Referential Transparency

A function left hand side is equivalent to its right hand side.

That works because pure functional programs don't have side effects.

Structural Induction

The principle of structural induction is analogous to natural induction.

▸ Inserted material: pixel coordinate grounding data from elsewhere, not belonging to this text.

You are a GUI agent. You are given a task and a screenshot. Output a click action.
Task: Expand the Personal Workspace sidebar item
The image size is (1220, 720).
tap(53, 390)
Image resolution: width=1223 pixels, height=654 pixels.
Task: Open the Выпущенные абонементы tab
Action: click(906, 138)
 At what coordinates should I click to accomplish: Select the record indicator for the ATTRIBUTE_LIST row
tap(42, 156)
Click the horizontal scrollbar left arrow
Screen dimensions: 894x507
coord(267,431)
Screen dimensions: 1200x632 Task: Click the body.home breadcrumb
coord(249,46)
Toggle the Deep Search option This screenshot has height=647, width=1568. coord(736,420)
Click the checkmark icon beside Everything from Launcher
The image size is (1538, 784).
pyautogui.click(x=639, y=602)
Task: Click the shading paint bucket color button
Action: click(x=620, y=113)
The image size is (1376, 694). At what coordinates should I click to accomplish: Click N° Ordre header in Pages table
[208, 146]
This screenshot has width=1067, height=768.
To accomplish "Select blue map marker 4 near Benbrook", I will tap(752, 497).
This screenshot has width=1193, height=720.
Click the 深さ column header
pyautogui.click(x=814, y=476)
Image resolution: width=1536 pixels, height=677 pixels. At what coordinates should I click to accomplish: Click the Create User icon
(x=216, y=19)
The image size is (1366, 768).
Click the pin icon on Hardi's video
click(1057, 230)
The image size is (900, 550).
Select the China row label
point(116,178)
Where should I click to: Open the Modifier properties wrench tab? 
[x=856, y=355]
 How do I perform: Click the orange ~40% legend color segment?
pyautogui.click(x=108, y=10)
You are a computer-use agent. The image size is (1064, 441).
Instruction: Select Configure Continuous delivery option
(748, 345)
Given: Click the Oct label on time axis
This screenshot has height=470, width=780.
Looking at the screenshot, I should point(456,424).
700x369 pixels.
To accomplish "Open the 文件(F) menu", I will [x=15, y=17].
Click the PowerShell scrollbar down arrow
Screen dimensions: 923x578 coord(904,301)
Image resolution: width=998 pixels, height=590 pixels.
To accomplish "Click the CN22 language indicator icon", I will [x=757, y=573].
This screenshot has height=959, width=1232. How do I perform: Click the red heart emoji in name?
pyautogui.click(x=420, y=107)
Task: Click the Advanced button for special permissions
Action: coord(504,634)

To prove the property P(xs) for all lists xs:

  • show that P(Nil) holds (base case)

  • for a list xs and an element x, show the induction step:

    if P(xs) holds, then P(x :: xs) holds, too.

Example

We know that

Nil + xs = xs // (1)
(x :: xs1) ++ ys = x :: (xs1 + ys) // (2)

To prove:

(xs ++ ys) ++ zs = xs + (ys ++ zs)

Base case: Nil

For the left-hand side,

(Nil ++ ys) ++ zs
= ys ++ zs // by (1)

For the right-hand side,

Nil ++ (ys ++ zs)
= ys ++ zs // by (1)

The left-hand side and the right-hand side are equaled. This case is established.

Induction step: x :: xs

In this case, we suppose that:

(xs ++ ys) ++ zs = xs ++ (ys ++ zs) // (3)

To prove:

((x :: xs) ++ ys) ++ zs = (x :: xs) ++ (ys ++ zs)

For the left-hand side,

((x :: xs) ++ ys) ++ zs
= (x :: (xs ++ ys)) ++ zs // by (2)
= x :: ((xs ++ ys) ++ zs) // by (2)
= x :: (xs ++ (ys ++ zs)) // by (3)

For the right-hand side,

(x :: xs) ++ (ys ++ zs)
= x :: (xs ++ (ys ++ zs)) // by (2)

The left-hand side and the right-hand side are equaled. This case is established.

result

Since Base case: Nil and Induction step: x :: xs are established, the prove is done.